* Your objective: Going through the entries below, count each line containing the word "icon". Report the number only.

* Data to examine:
○ ○ ○ ○ ○

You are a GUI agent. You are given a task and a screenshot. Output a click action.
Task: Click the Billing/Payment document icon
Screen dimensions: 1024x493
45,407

○ ○ ○ ○ ○

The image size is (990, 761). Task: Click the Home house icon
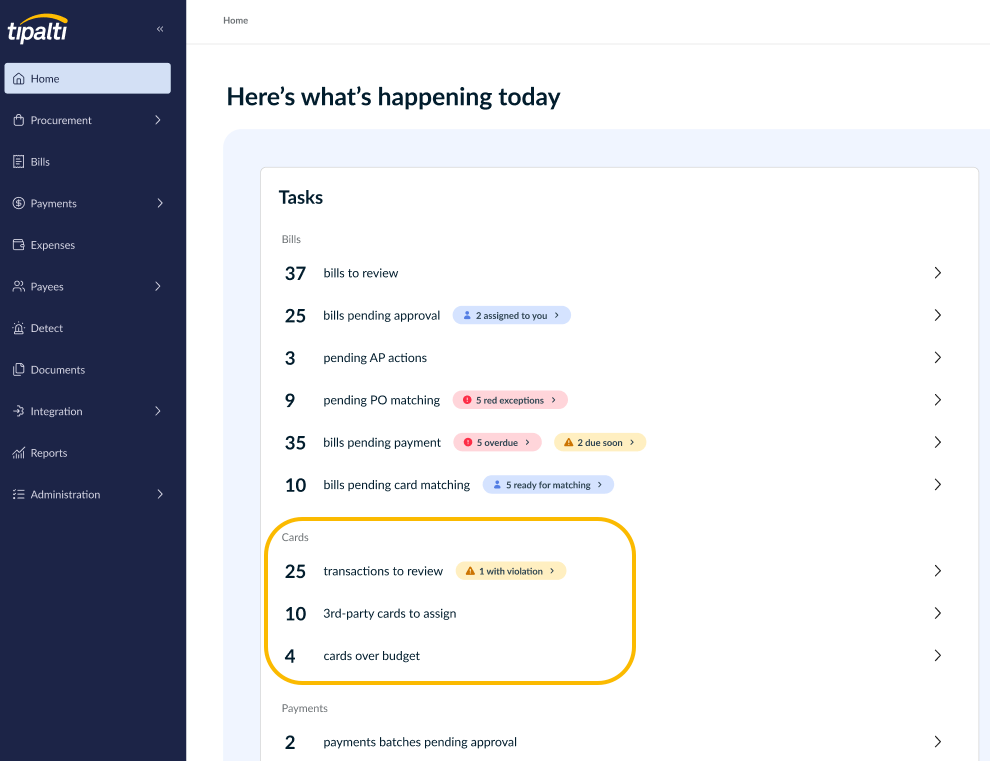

○ ○ ○ ○ ○

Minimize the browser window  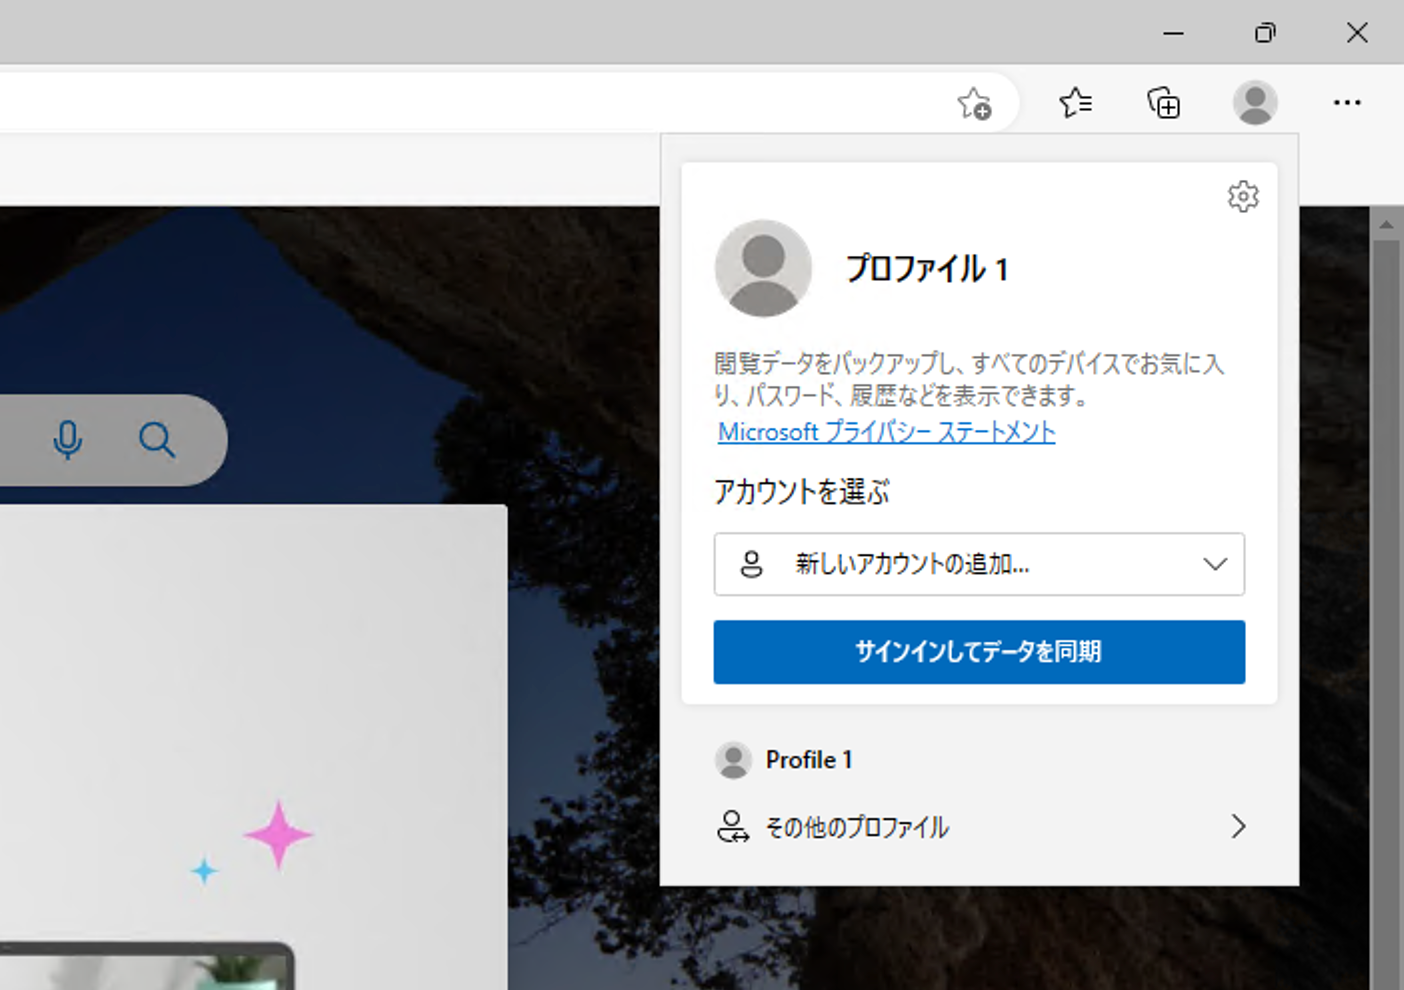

○ ○ ○ ○ ○

* Answer space: 2